Originally posted on LSE Engederings, available at: http://blogs.lse.ac.uk/gender/2016/10/26/beyond-symbolism-the-eu-enlargement-and-gay-politics/
On the occasion of the book launch of The EU Enlargement and Gay Politics: The Impact of Eastern Enlargement on Rights, Activism and Prejudice (edited by Koen Slootmaeckers, Heleen Touquet and Peter Vermeersch), Koen Slootmaeckers reflect on the contributions the book made to the growing literature on the Europeanisation of LGBT rights, and raises critical questions for future scholarship.
Over the last decade, lesbian, gay, bisexual and transgender (LGBT) people and their rights have become an ever more salient and controversial topic in international politics. In recent years, LGBT rights have become an important part of the EU enlargement process. In the context of the EU’s new fundamental first approach to accession process, LGBT rights have been declared in the 2013 Enlargement strategy. Moreover, the protection of LGBT rights and pride, in particular, have been used by EU actors to gauge the ‘Europeanness’ of candidate countries. For example, when the Belgrade Pride returned in 2014, Member of European Parliament Tanja Fajon said: ‘After three last-minute bans over the last three years, this year, the Serbian government will have the opportunity to right these wrongs. The values of tolerance and diversity that will be highlighted this Sunday are European, and Serbia fully belongs in Europe.’
A little over a decade since the first Eastern EU enlargement, we believe it is high time to analyse the impact of this process in the recent member states in Central Europe as well as to take stock of the lessons learned for the Western Balkans. In our recent edited volume, The EU Enlargement and Gay Politics: The Impact of Eastern Enlargement on Right, Activism and Prejudice, we and our contributors aimed to disentangle the symbolism from the actual advances on the ground and to determine more exactly the influence of the EU on LGBT rights in former or current ‘enlargement countries.’ In particular, we asked the following question: What is the impact of the EU enlargement on the political and legal contexts in which LGBT people live and claim rights?
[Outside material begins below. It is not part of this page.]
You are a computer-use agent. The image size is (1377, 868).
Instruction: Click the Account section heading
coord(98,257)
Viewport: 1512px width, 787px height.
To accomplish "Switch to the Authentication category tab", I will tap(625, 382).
Analysing the impact of the EU enlargement process on LGBT politics in Poland and Slovenia, the book, contributes to the body of literature examining the Europeanisation of LGBT rights by contextualising the impact of the EU within domestic politics. Both of these case studies in the book have demonstrated that although the EU accession process can indeed shape the domestic political field in which LGBT activists manoeuvre, LGBT politics has never really Europeanized, i.e. advantages and backlashes in and against LGBT rights remain predominantly shaped by domestic political calculations. To illustrate, analysing 30 years of same-sex marriage debates in Slovenia, Kuhar and Mencin Ceplak, argued that domestic filtering of international norms on LGBT rights through the external and internal dynamics between parliamentary political parties in Slovenia share explanation for the delays and inconsistencies in the debates. Indeed, whilst early advances in the Slovenian same-sex partnership law was not used as a catalyst for or against EU accession, it was used as a part of a domestic political power struggle in an attempt by conservative forces to hijack the issue to serve its goals.
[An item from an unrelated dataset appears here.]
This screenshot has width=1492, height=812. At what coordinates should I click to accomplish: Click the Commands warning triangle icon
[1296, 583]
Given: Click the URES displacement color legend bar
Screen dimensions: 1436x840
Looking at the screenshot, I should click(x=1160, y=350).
Also in the case of the Western Balkans, the book analyses how the EU accession process has contributed to advances in LGBT rights on the ground, whilst drawing attention to some of the unintended consequences of the process. For example, whilst the EU pressure has contributed to the return of the Belgrade Pride in Serbia, Bojan Bilic raises important questions regarding the event. In his chapter, Who’s Pride?, Bilic speaks to the more critical scholarship on EU enlargement and LGBT rights and argues that the EU’s current reliance on symbolic politics might negatively affect the goals of anti-discrimination it seeks to pursue. Such critical questions invite us to think about the future of the LGBT rights in the EU and its enlargement policy and introduce us to an important new research agenda – one that focuses on how to deal with the unintended consequences of EU pressure on the experiences of LGBT people in candidate countries.
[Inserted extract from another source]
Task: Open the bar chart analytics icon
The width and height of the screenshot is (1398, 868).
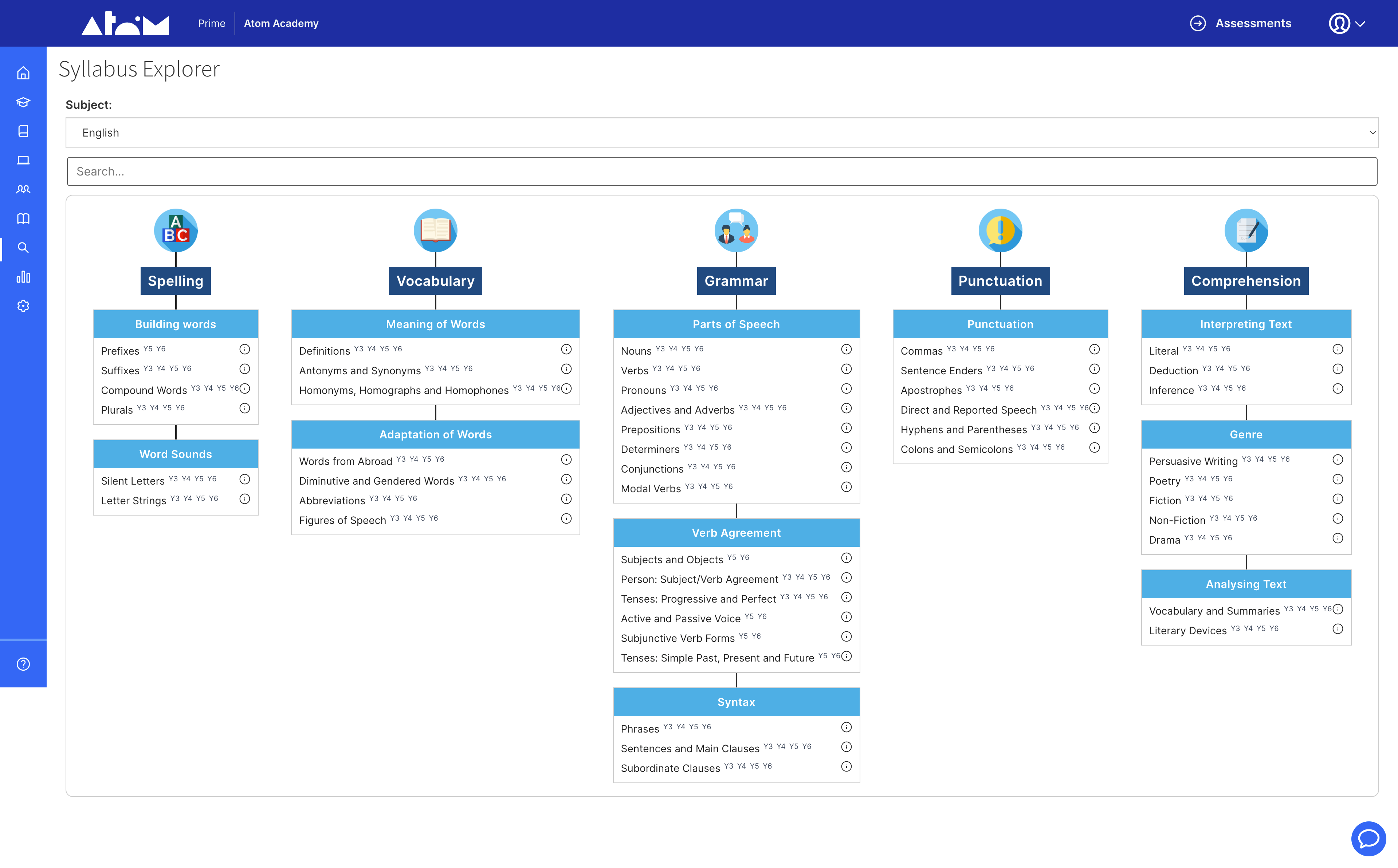Action: pos(23,277)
In sum, the edited volume is part of the quickly developing literature on the interplay between EU enlargement and LGBT rights and hopes to invite critical thinking around the impact of the enlargement that goes beyond the symbolism of LGBT rights in European politics. It aims to draw attention to contextualise the role of the EU within the domestic political field and to move observers away from an overreliance on EU-centric frames on the study without completely discarding the opportunity structure created by the EU accession process.
All in all, we hope this book is to become part a much wider discussion on the European LGBT politics and how these play out in EU’s near neighbourhood.